**Texte présenté:**
****************

Un génie sans ancêtres et sans postérité, un génie unique dans les annales de l’imagination créatrice, et qui du fond de son moi a tenté de construire un univers inconnu ; qui a rompu avec toutes les traditions et toutes les notions du passé, pour ne suivre en toutes choses que les inspirations de sa pensée souveraine ; qui a exploré jusque dans ses coins les plus reculés le domaine de la plastique, mais qui s’est aussi brisé et meurtri à ses bornes infranchissables ; un esprit qui a rêvé je ne sais quel sublime ἕν ϰαὶ πᾶν de l’art, et qui n’a laissé que de sublimes fragmens et débris ; qui a connu les plus fières extases aussi bien que les défaillances les plus déchirantes, et dont le nom marque à la fois l’apogée et la décadence de notre art moderne : tel nous apparaît Buonarotti aussitôt que nous ne craignons pas de le regarder en face, et de nous élever au-dessus de ces jugemens de convention qui, depuis les temps de Vasari, n’ont cessé d’avoir cours chez nous. Car il est permis d’appliquer à Michel-Ange ce que le poète français a dit d’un autre Titan, du César moderne :

Cet homme étrange avait comme enivré l’histoire,
La justice à l’œil froid disparut sous sa gloire !

Eh bien ! je me trompe fort, ou à tous les points de vue indiqués ici, l’auteur de la Divine Comédie nous présente un spectacle très différent et complètement opposé. Loin d’abord de rompre comme Michel-Ange avec la tradition hiératique de l’art chrétien, et de rejeter le grand travail des générations passées, Dante a fait des croyances et des imaginations du moyen âge les fondemens mêmes de son œuvre immortelle. Il a pris à ce moyen âge les sujets, les types et les emblèmes ; il s’est inspiré de ses légendes religieuses, de ses fictions populaires, des contes de ses troubadours et trouvères : son poème est l’épopée par excellence de cette époque mémorable dont il reproduit les sentimens, les idées et jusqu’aux doctrines scolastiques. Ce n’est pas seulement dans ses détails, et ses épisodes, c’est dans tout son ensemble que ce merveilleux édifice est construit de matériaux préparés par une longue suite de siècles, de pierres tirées des rudes et primitifs monumens de la pensée catholique ou nationale, — pierres brutes et informes, mais qu’une main d’artiste magique a su façonner, polir et coordonner ensuite d’après un plan admirable. Notre Ugo Foscolo a été le premier à signaler ce fait, au commencement de ce siècle ; après lui nombre d’érudits ont suivi le sillon, et un Français a pu donner à une étude très ingénieuse sur ce sujet le titre aussi piquant que bien justifié de la Divine comédie avant Dante[1]. Telle légende

  1. Voyez cette étude de M.  Charles Labitte dans la Revue du 1er septembre 1842.

****************

**Extrait de données:**

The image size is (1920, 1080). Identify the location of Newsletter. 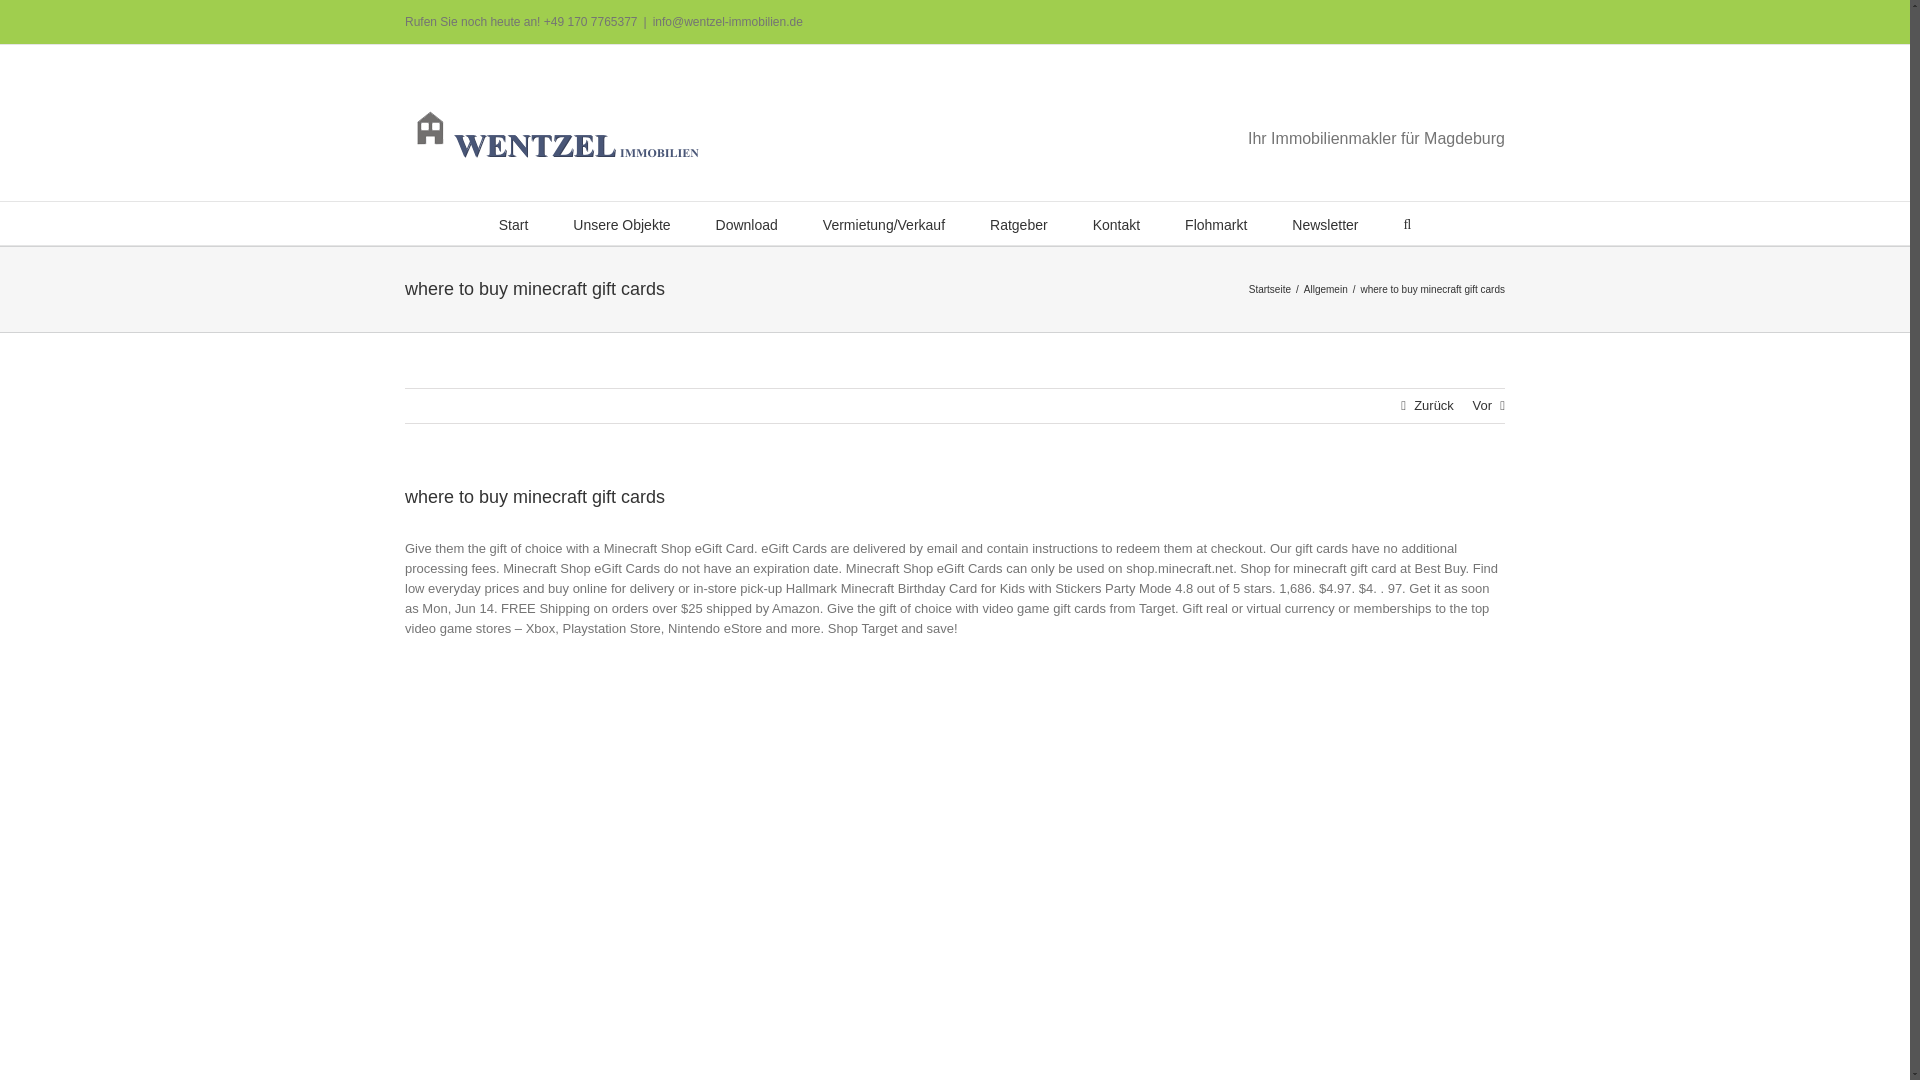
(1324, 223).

****************

**Énoncé:**
Dites si chacune des affirmations suivantes concorde avec le texte sur Michel-Ange et Dante. Répondez par oui ou par non, puis citez les mots du texte qui permettent de trancher.
(a) Dante a rompu avec la tradition hiératique de l’art chrétien.
(b) Ugo Foscolo a été le premier à signaler que l’œuvre de Dante est bâtie avec des matériaux préparés au fil des siècles.
(c) Michel-Ange a laissé une œuvre achevée et complète.

**Résultat de l’exercice:**
(a) Non : « Loin d’abord de rompre comme Michel-Ange avec la tradition hiératique de l’art chrétien ».
(b) Oui : « Notre Ugo Foscolo a été le premier à signaler ce fait ».
(c) Non : « et qui n’a laissé que de sublimes fragmens et débris ».